In den 1960er Jah­ren kam eine Wende mit Regis­seu­ren wie Peter Fleisch­mann oder Rai­ner Wer­ner Fass­bin­der. Neh­men Sie z. B. „Kat­zel­ma­cher“ von Fass­bin­der. Das ist ein Hei­mat­film, der inter­es­sant für cine­as­ti­sches Publi­kum war, aber keine Brei­ten­wir­kung hatte. Hel­mut Dietl hin­ge­gen machte mit sei­nen „Münch­ner Geschich­ten“ popu­läre Neue Hei­mat­filme. Dann kam Ott­fried Fischer, eine ganz wich­tige Figur für den Hei­mat­film, mit „Irgend­wie und sowieso“ und „Der Bulle von Tölz“. Da wurde etwas erfun­den, was es bis­her nicht gab: der Hei­mat­krimi, der durch­aus sozi­al­kri­tisch war.
All­ge­mein hat der Hei­mat­film mit mei­ner nähe­ren Umge­bung zu tun. Ich erkenne mich wie­der. Es hat in Deutsch­land oft mit Dia­lekt zu tun. Ich habe ca. 20 Jahre in Schwe­den gelebt. Mir hat in ers­ter Linie nicht die deut­sche Spra­che gefehlt, son­dern viel­mehr mein baye­ri­scher Dia­lekt. Nun bin ich seit drei Jah­ren wie­der in Bay­ern.
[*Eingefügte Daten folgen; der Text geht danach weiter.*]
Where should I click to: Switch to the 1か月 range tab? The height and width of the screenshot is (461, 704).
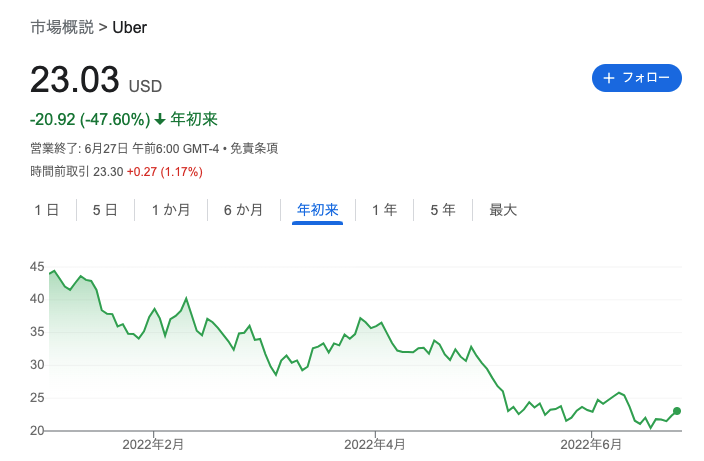169,210
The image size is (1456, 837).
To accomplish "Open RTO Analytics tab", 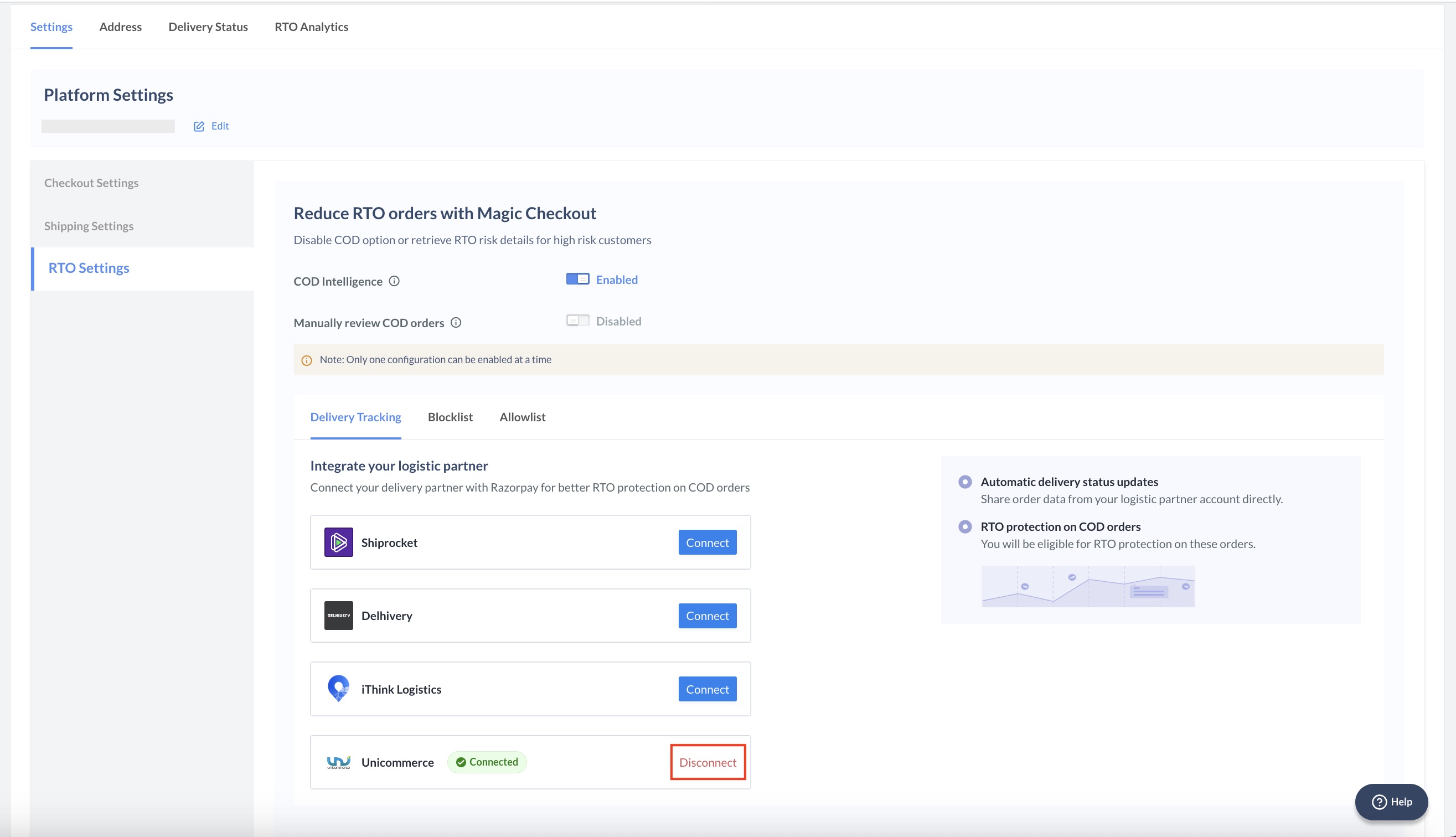I will tap(312, 27).
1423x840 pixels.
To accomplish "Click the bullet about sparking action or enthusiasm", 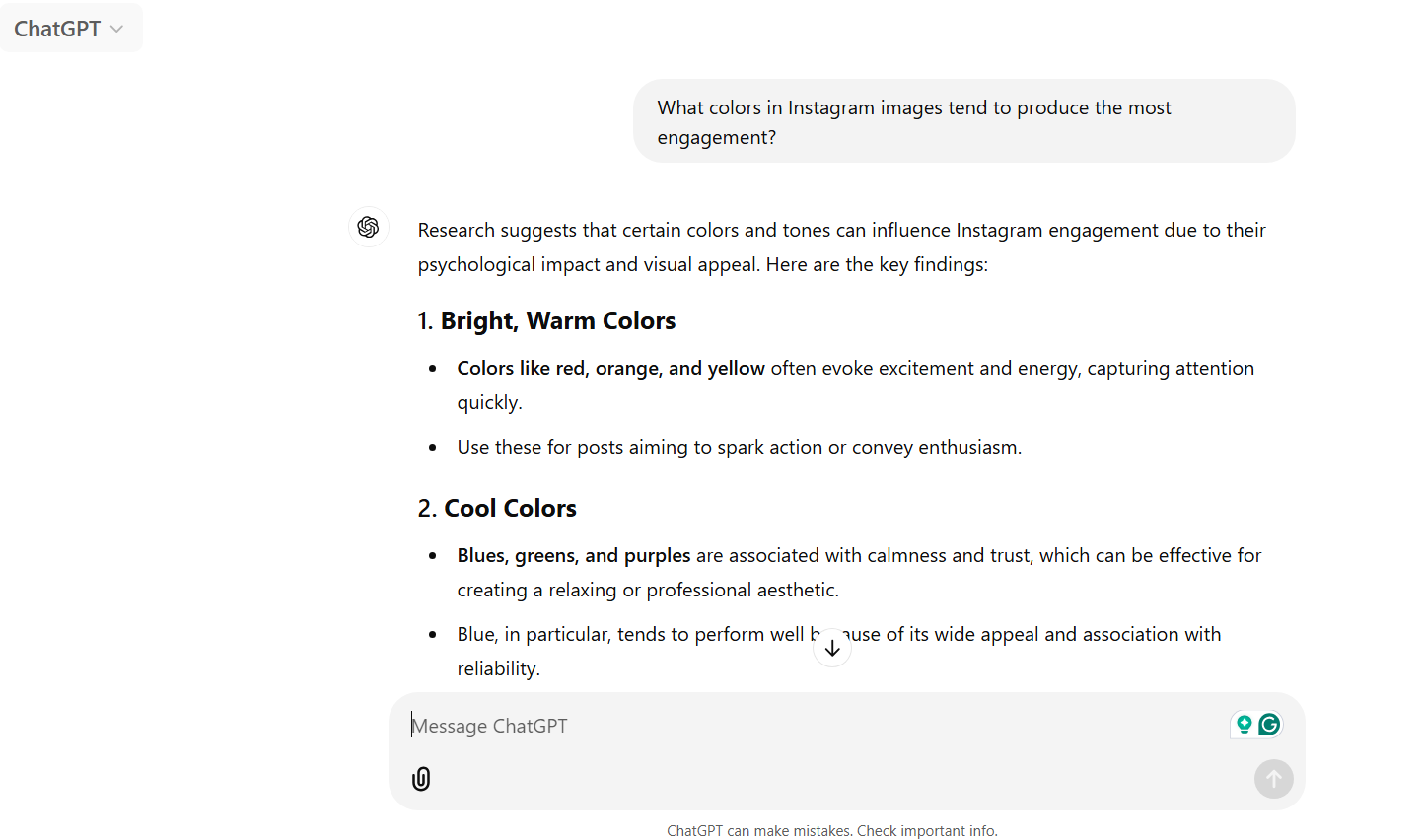I will (x=739, y=448).

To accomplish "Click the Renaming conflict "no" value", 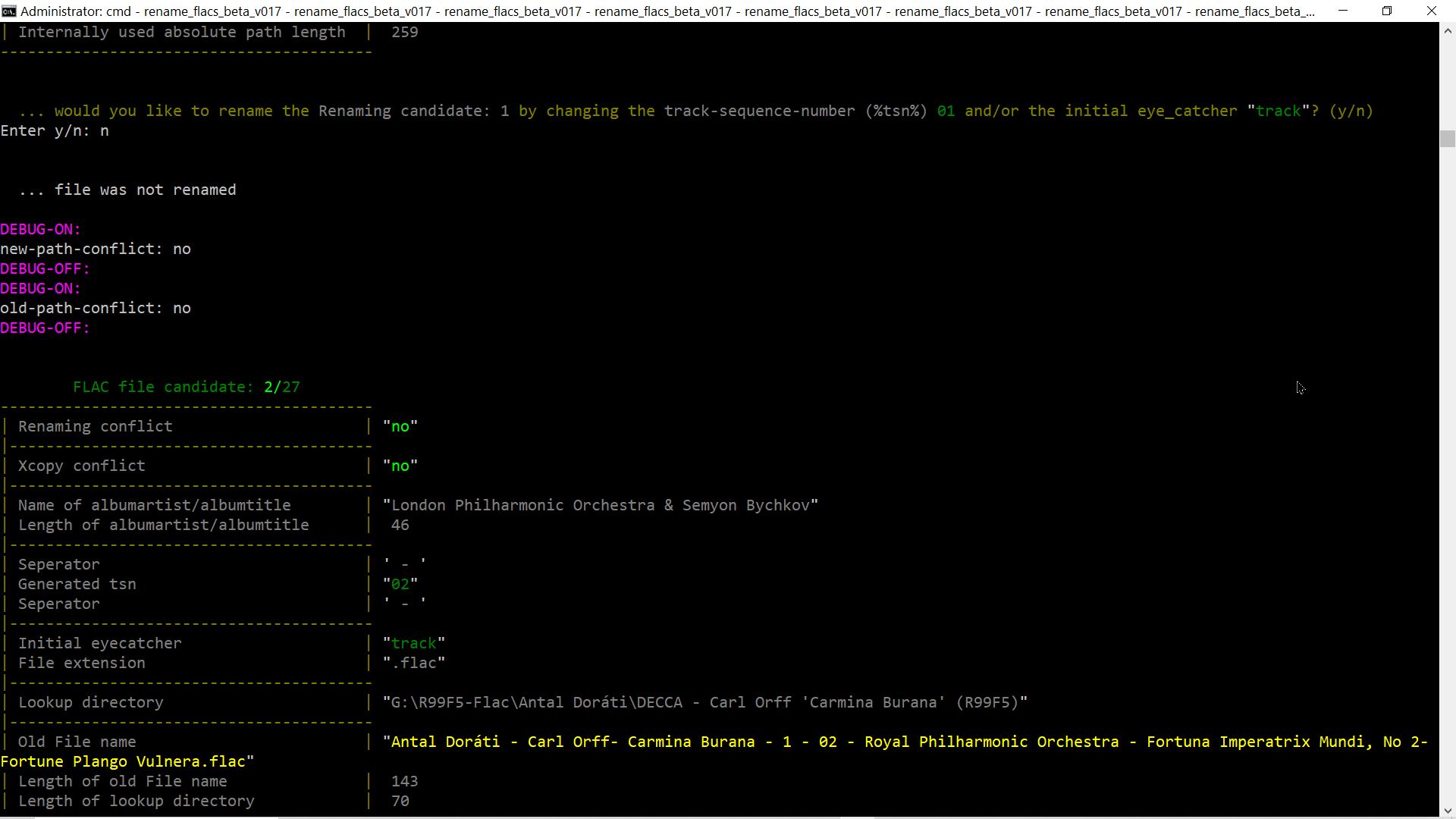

Wis­sen Sie, Sie wol­len einen Stadt­rat von einem Film­fes­ti­val über­zeu­gen, alle reden Baye­risch und Sie kön­nen auch Dia­lekt spre­chen. Meine Spra­che ist für mich ganz wesent­lich Heimat.
Aber auch die Hei­mat der ande­ren spielt in Neuen Hei­mat­fil­men eine Rolle. Wir pla­nen z. B. den Bereich „Fremde Hei­mat – Hei­mat in der Fremde“, der in Trost­berg statt­fin­den soll. Da kann man vie­les zei­gen: weg­fah­ren, wie­der­kom­men. Oder die ganze Migra­ti­ons­ge­schichte – Immi­gra­tion und Emi­gra­tion. „Schwa­ben­kin­der“ war z. B. so ein Film, bei dem Kin­der als Kamin­keh­rer nach Ita­lien ver­kauft wur­den. Ich glaube, Film ist ein tol­les Mit­tel, Dia­loge zu initiieren.

Gün­ther Knob­lauch: Durch die Glo­ba­li­sie­rung ist der Wunsch, dort, wo ich lebe, Rück­halt zu bekom­men und das im täg­li­chen Leben umset­zen zu kön­nen, grö­ßer gewor­den. Denn viele Men­schen füh­len sich nicht mehr ver­stan­den. Frü­her hieß es: „Mein Chef ver­steht mich, der küm­mert sich um uns. Die Poli­tik ver­steht schon was. Meine Par­tei weiß, was los ist.“ Inzwi­schen heißt es, dem Chef ist es voll­kom­men egal. Haupt­sa­che, er ver­dient sein Geld. Poli­tik ver­steht manch­mal nicht, um was es bei Hei­mat geht.
Dar­aus ergibt sich die Gefahr, dass die Sehn­sucht nach Hei­mat und ver­stan­den wer­den von popu­lis­tisch-natio­na­len Bewe­gun­gen besetzt wird. Umso wich­ti­ger ist es, in Neuen Hei­mat­fil­men Situa­tio­nen dar­zu­stel­len, die zei­gen, dass auch von ande­rer Seite ver­stan­den wird, um was es geht. Film kann da Hei­mat und Ver­ständ­nis schaf­fen, wo es manch­mal fehlt. Denn der Neue Hei­mat­film schließt auch fremde Kul­tu­ren nicht aus.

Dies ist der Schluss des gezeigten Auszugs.